■ Stored items
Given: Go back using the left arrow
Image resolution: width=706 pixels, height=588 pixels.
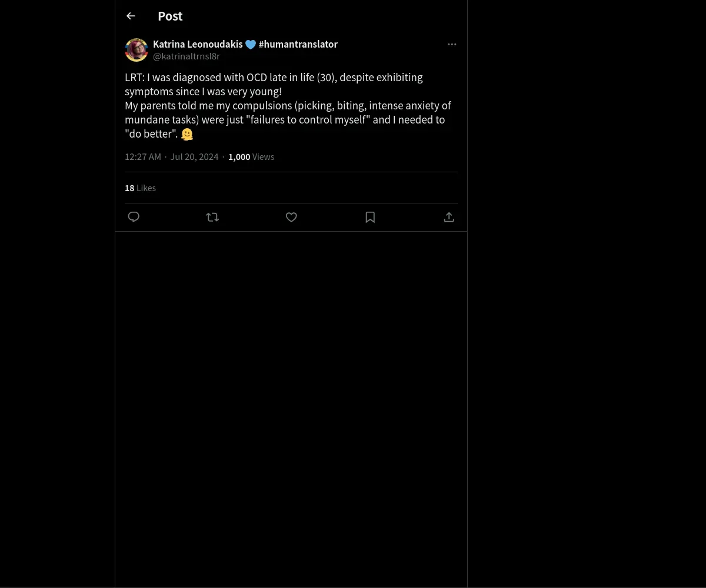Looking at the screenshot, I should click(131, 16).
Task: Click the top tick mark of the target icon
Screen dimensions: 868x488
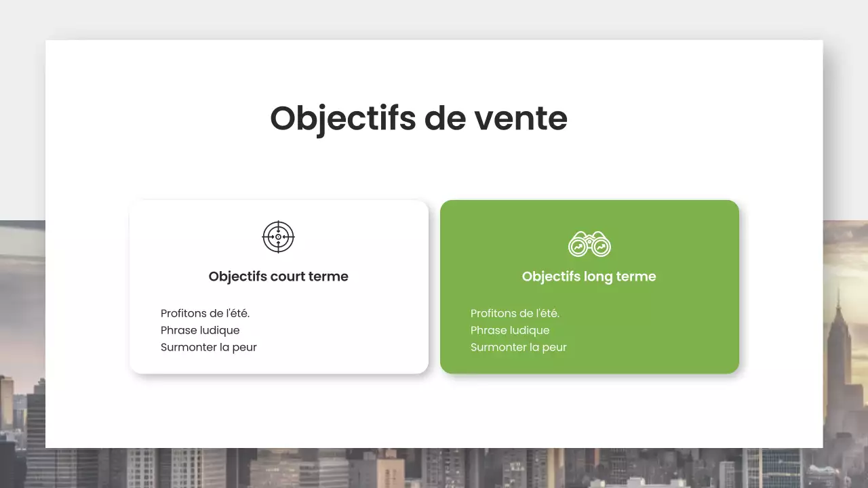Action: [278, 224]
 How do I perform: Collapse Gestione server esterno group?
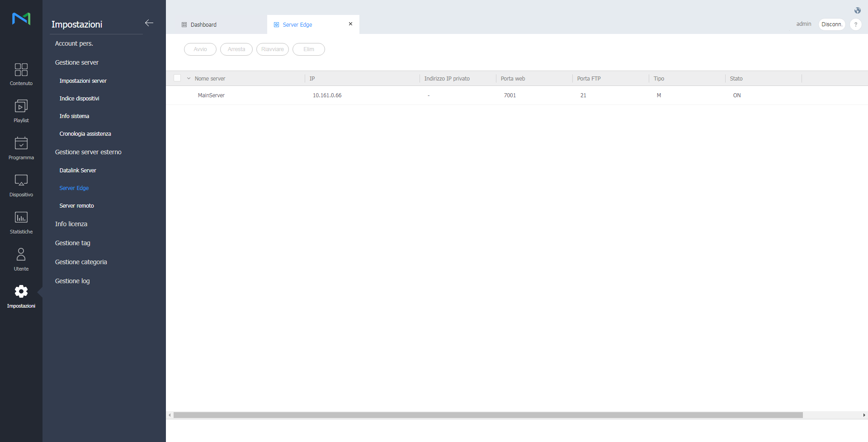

* * *

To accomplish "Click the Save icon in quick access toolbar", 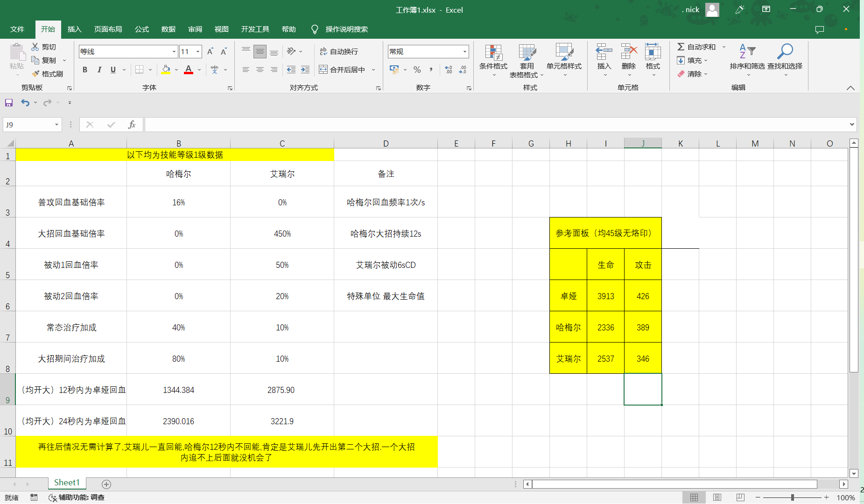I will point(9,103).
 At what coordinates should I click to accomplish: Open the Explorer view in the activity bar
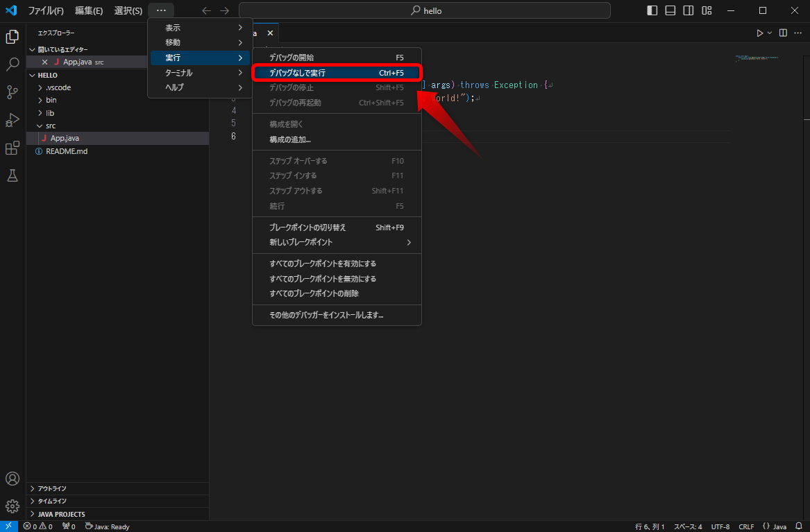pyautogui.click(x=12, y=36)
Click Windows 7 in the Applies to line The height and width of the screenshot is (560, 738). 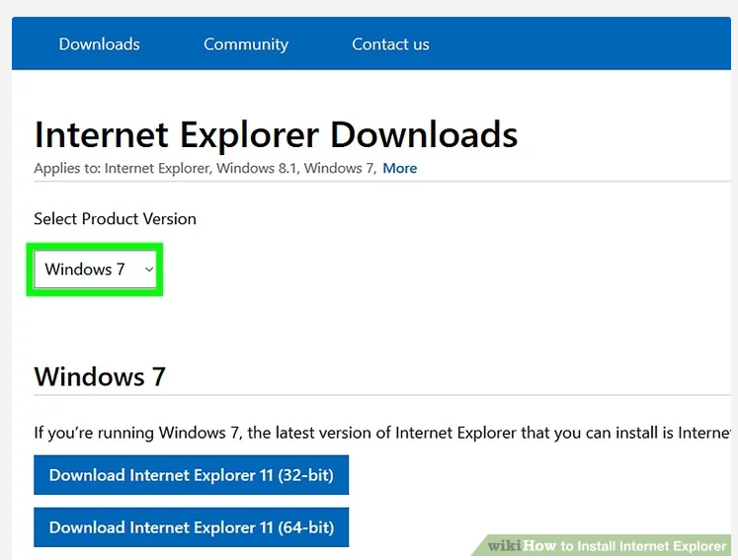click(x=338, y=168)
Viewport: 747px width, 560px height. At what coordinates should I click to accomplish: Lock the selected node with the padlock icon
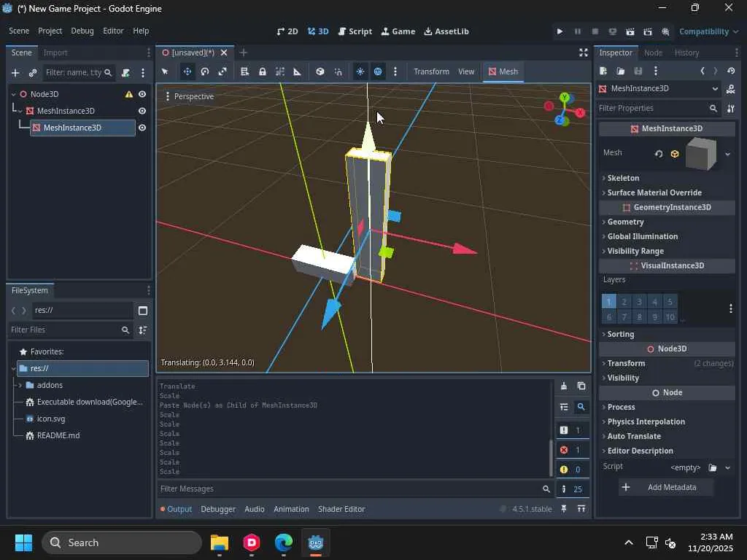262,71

■ Description of the task
Starting at the line containing "Given: Go back using the left arrow" and finishing at the line containing "How do I perform: Collapse", return those lines exactly as they appear above, without the pictures.

■ The completed task
Given: Go back using the left arrow
Image resolution: width=706 pixels, height=588 pixels.
Looking at the screenshot, I should click(131, 16).
Task: Click the top tick mark of the target icon
Screen dimensions: 868x488
Action: [278, 224]
 How do I perform: Collapse Gestione server esterno group?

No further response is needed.